Aku sudah mencegah tapi dia nekad kabur! ucap Lula dalam hati. Dia tidak memiliki keberanian untuk membela diri.
Suara langkah kaki yang mendekat ke ruangan membuat Lula meremas erat sisi gaun yang dikenakan. Jantungnya berdebar kencang saat pintu ruangan sudah terbuka lebar.
Kepala Lula menunduk dalam saat suara dari Eyang Ano menggelegar memenuhi ruangan. Wanita yang sudah tak lagi muda itu memaki para penjaga yang membiarkan calon mantu cucunya kabur begitu saja.
"To-lol kalian semua!" umpatnya penuh emosi. Wanita itu berjalan memasuki ruangan berpegangan erat pada tongkatnya.
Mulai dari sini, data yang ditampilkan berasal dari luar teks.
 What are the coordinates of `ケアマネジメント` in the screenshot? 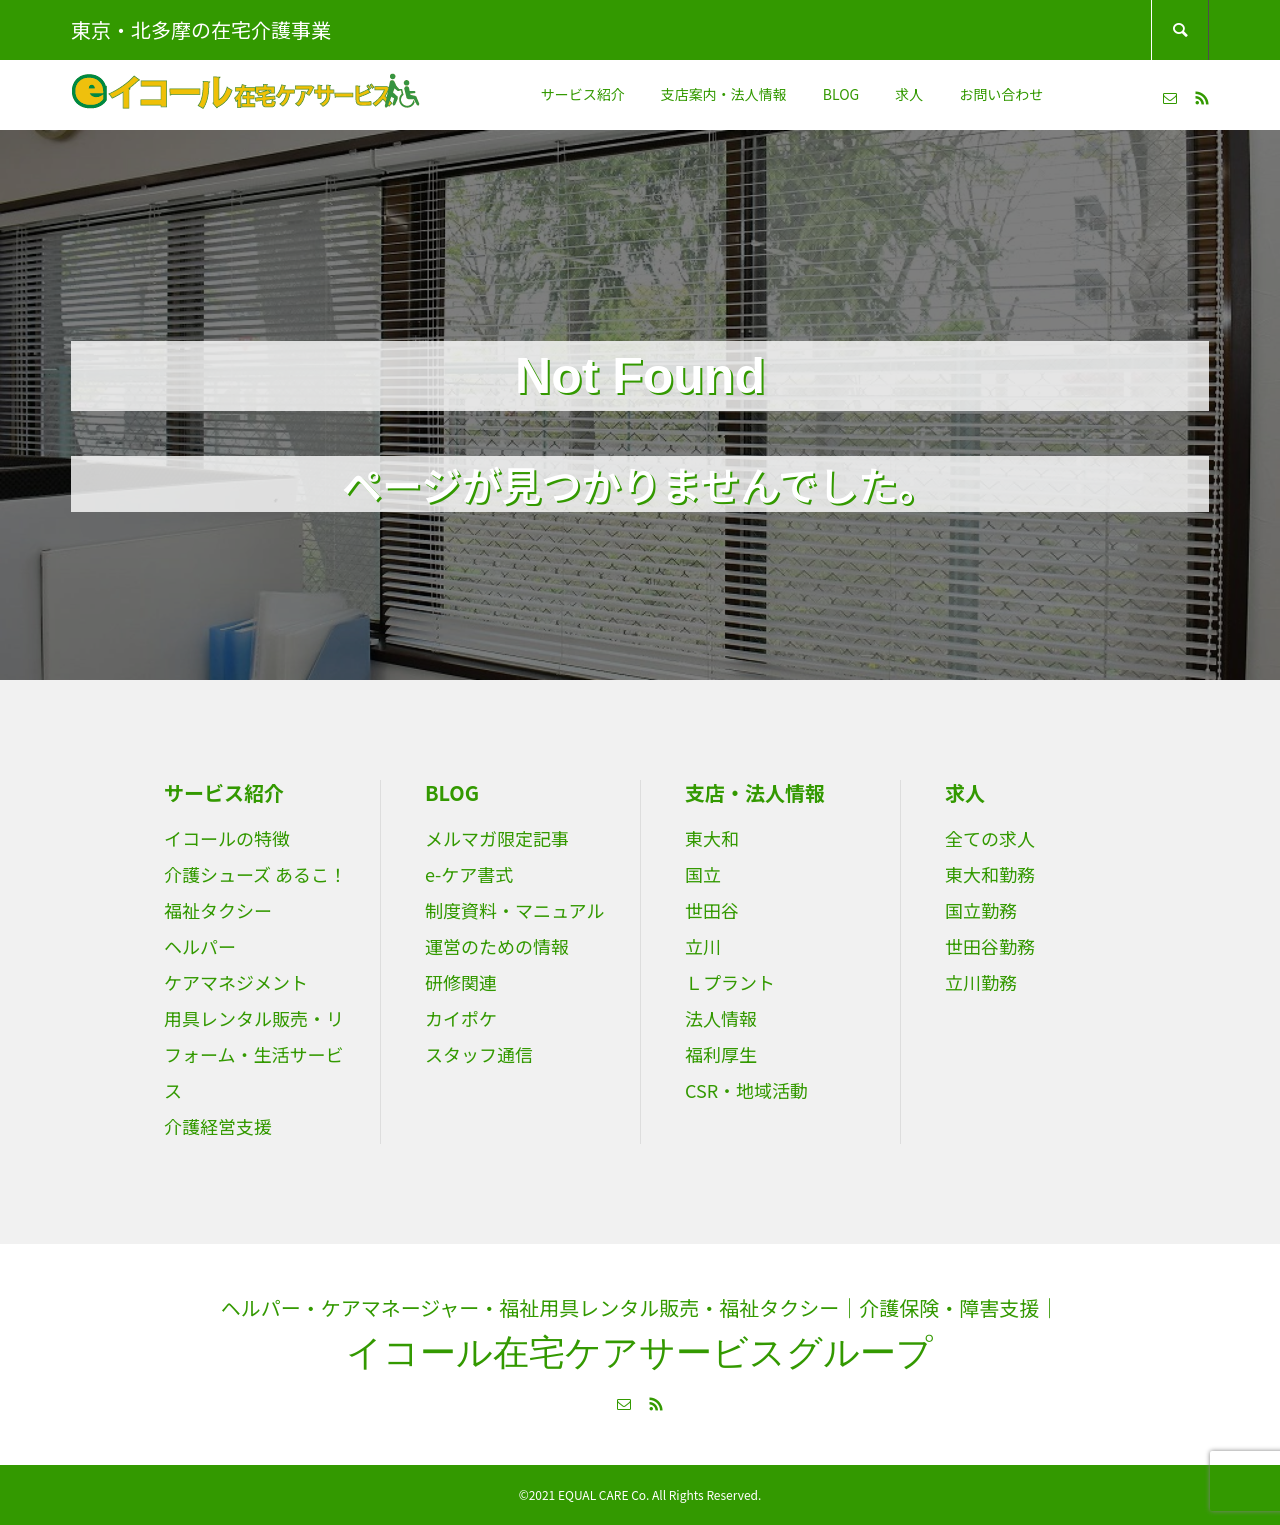 It's located at (236, 982).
"Sudah kuduga ini bakalan terjadi!" ucap Eyang Ano, ia berjalan mendekati meja rias, di mana Lula kini tengah berada di sana. Wanita tua itu tak mampu lagi berdiri tegak, dia mengambil duduk di bangku yang tadi digunakan untuk mempelai wanita.
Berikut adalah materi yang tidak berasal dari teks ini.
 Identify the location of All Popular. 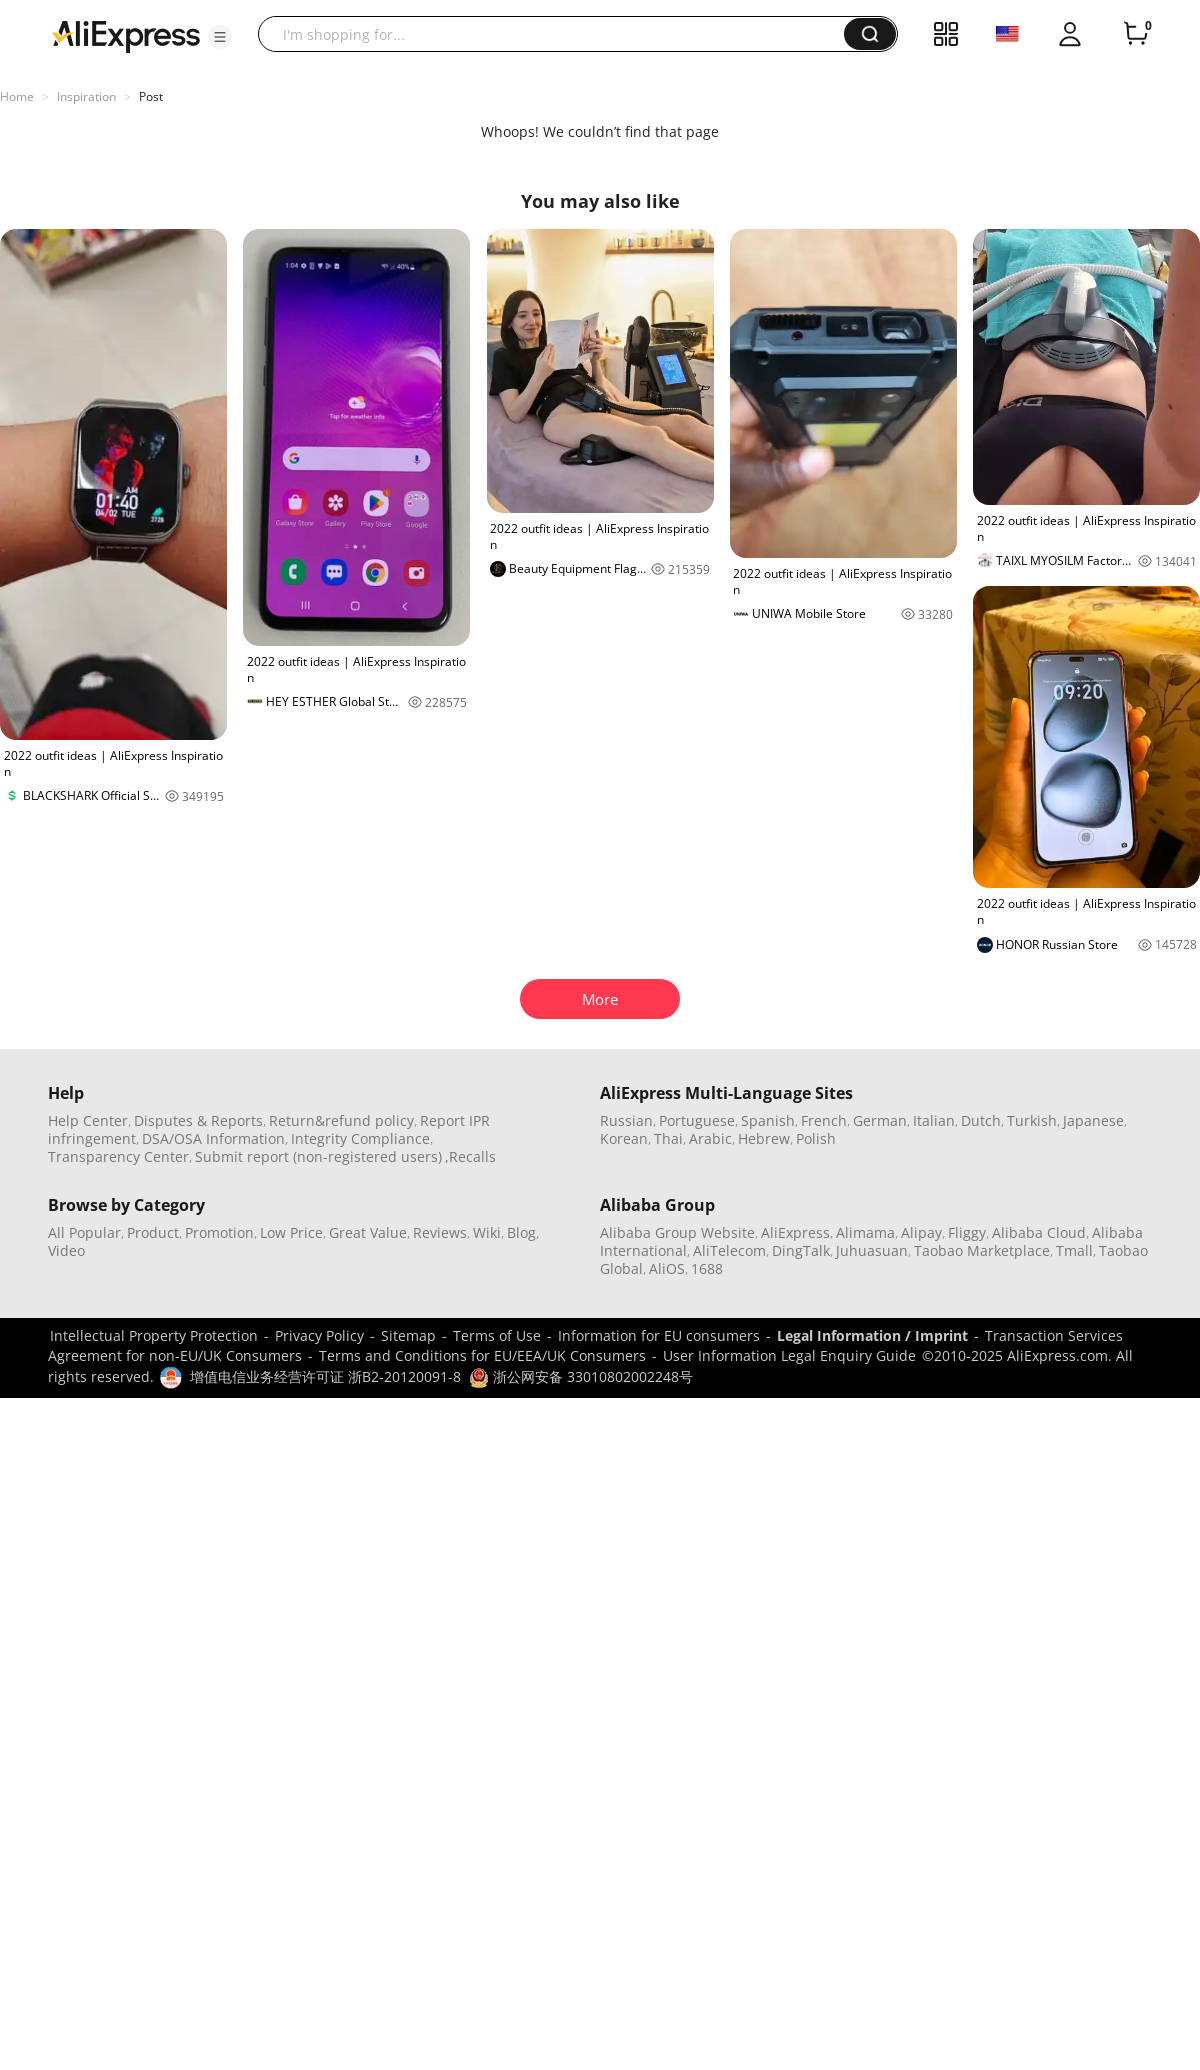
(84, 1232).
Lula merasa lega karena eyang Ano tidak menyalahkan dirinya atas kepergian Priscilla. Tapi kali ini, dia bisa melihat kesedihan yang ditumpahkan wanita tua itu.
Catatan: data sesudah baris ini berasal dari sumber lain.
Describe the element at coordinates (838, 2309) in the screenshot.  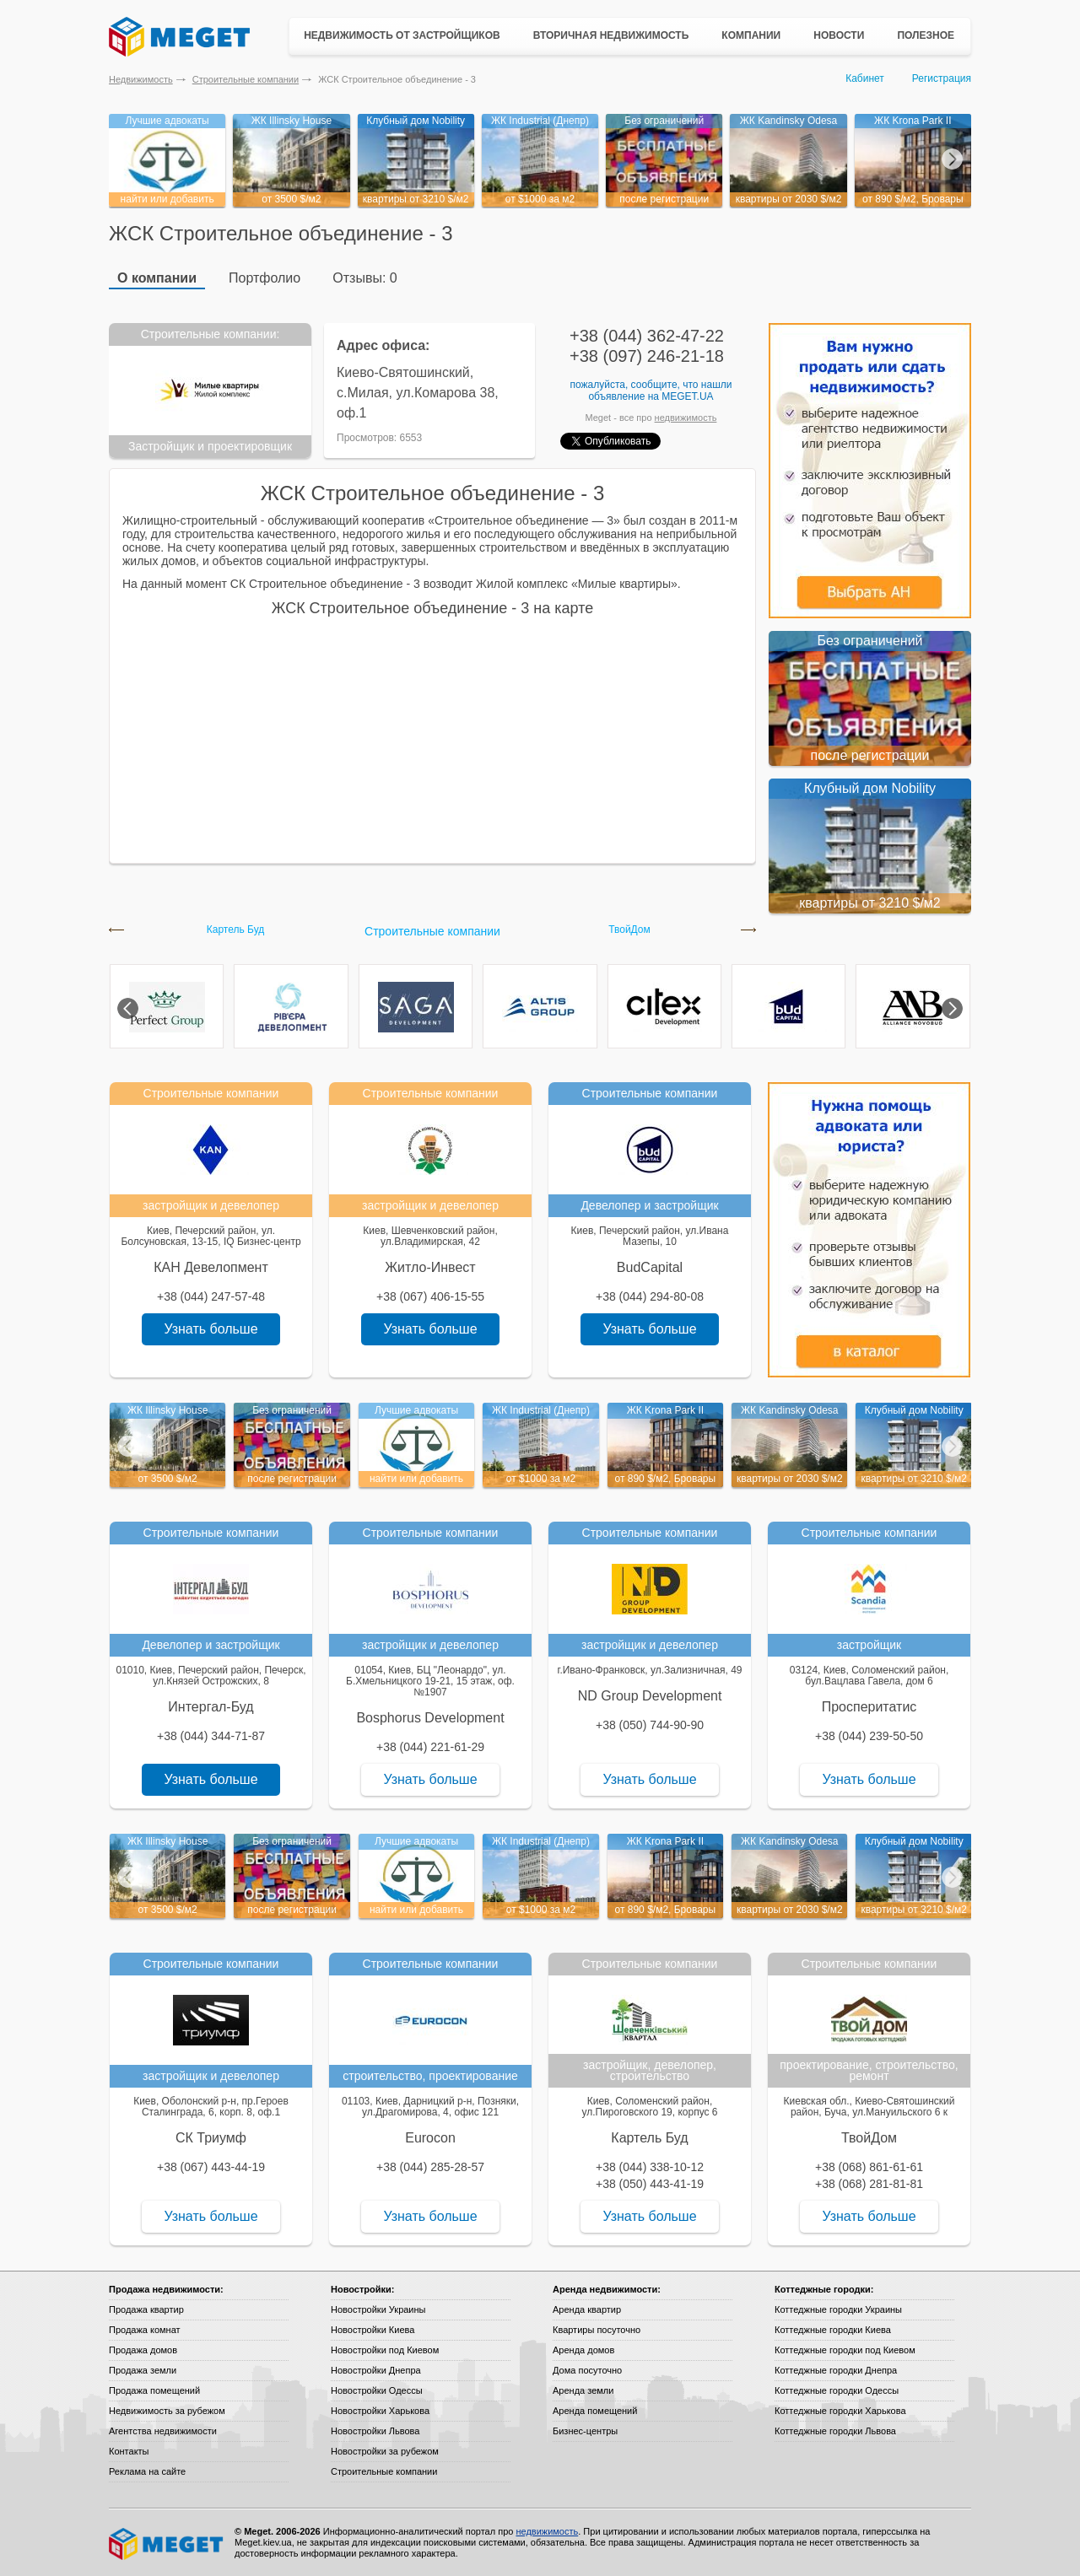
I see `Коттеджные городки Украины` at that location.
"Aku akan mati! tapi cucuku belum nikah!" keluhnya seraya memukul bagian dada. Tampak jelas wanita itu sedang putus asa, mendapati kenyataan yang terjadi saat ini.
Sekejap kemudian, pandangan Eyang Ano nampak kosong, menatap lurus pantulan jati dirinya. Lamunanya berakhir ketika dua orang berjalan penuh wibawa memasuki ruangan.
Tak beda jauh dengan Lula, Frans dan Ibnu terlihat panik setelah mendengar kabar jika Priscilla kabur di hari pernikahannya.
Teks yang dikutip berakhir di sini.